-- INSTRUCTIONS --
A – From the three paragraphs of the page on Gojinjo Taiko that describe the drumming and its history, list every named geographic place or site, each once.
B – Reproduce word for word the stretch of the page on Gojinjo Taiko from "To commemorate the" through "bus (about 2 hours and 30 minutes).".

-- EXTRACTED TEXT --
»»

HOME > Japan’s Local Treasures > Nafune Village Gojinjo Taiko


Local culture performance with intense drumming and ferocious dances

Ishikawa Prefecture



Gojinjo taiko drumming is a ritualistic drum performance native to the village of Nafune in the city of Wajima on the Noto Peninsula. It dates back to 1576, when it is reputed to have saved the village from an attack by the well-known warlord, Kenshin Uesugi, who was attempting to invade the eastern part of the peninsula and take Nanao Castle. In a courageous effort to defend their native land, the villagers beat the drums under cover of darkness, wearing masks made of tree bark and with seaweed on their heads to give the appearance of tangled long hair. The Uesugi camp was thrown into confusion at the ferocious sound of the drums and their unearthly appearance. They fled from the region with haste.
To commemorate the brave action of these weaponless villagers, taiko drumming performances imitating this historic tale are held every summer as part of the Nafune Grand Festival.
Gojinjo Taiko has been designated as an Intangible Cultural Asset by Wajima City and by Ishikawa Prefecture. There are regular, free performances of Gojinjo taiko outside the Wajima Kiriko Art Museum from spring to autumn.




How to get there

From Tokyo Station, take the Hokuriku Shinkansen to JR Kanazawa Station (about 2 hours and 30 minutes). From JR Kanazawa Station, take an express bus (about 2 hours and 30 minutes).

««

-- GIVEN MATERIAL --
»»

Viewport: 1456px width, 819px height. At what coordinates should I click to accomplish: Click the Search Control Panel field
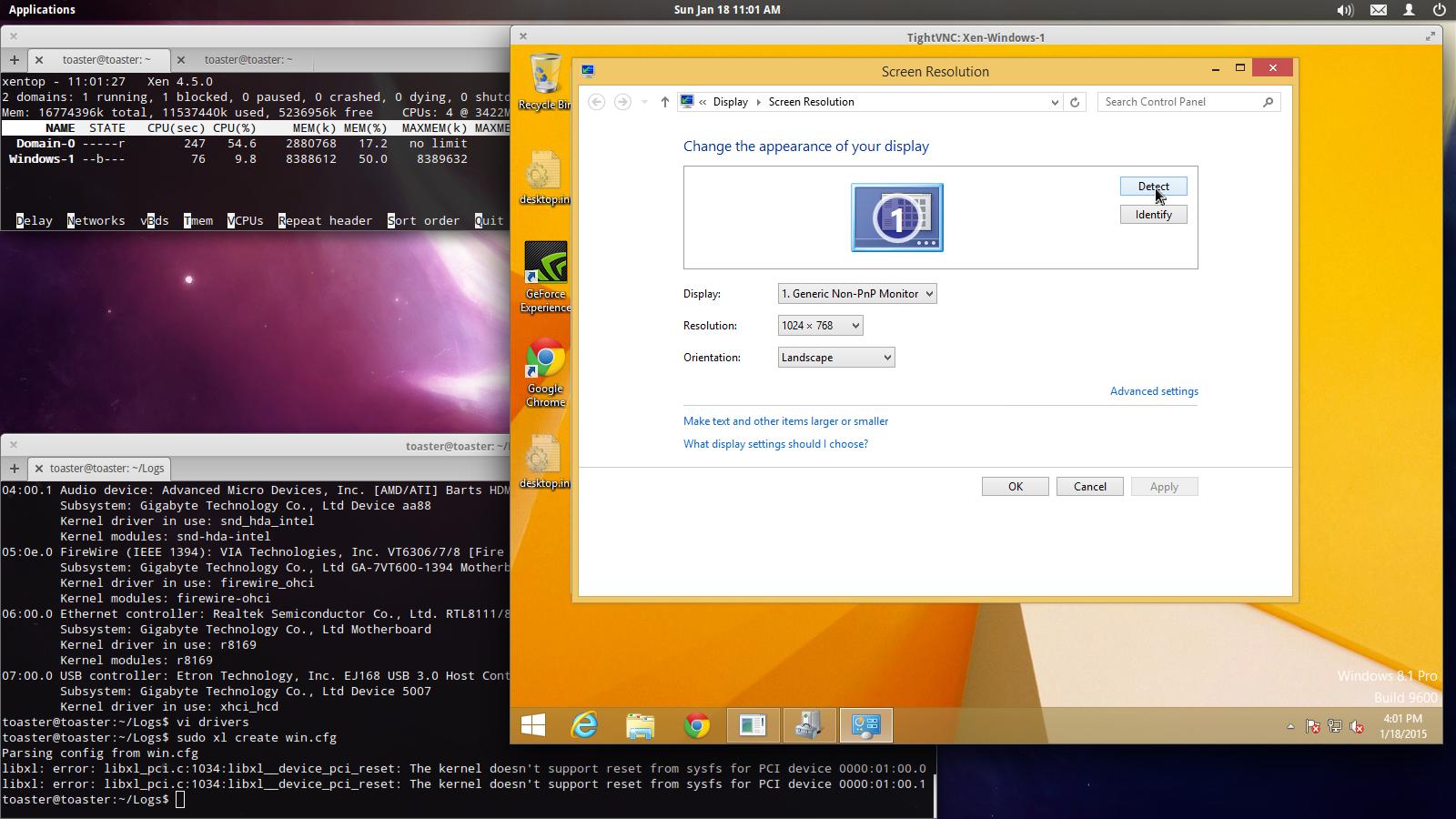1180,102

««

-- RESULTS IN ORDER --
A – Nafune, Wajima, the Noto Peninsula, Nanao Castle, Ishikawa Prefecture, the Wajima Kiriko Art Museum

B –
To commemorate the brave action of these weaponless villagers, taiko drumming performances imitating this historic tale are held every summer as part of the Nafune Grand Festival.
Gojinjo Taiko has been designated as an Intangible Cultural Asset by Wajima City and by Ishikawa Prefecture. There are regular, free performances of Gojinjo taiko outside the Wajima Kiriko Art Museum from spring to autumn.




How to get there

From Tokyo Station, take the Hokuriku Shinkansen to JR Kanazawa Station (about 2 hours and 30 minutes). From JR Kanazawa Station, take an express bus (about 2 hours and 30 minutes).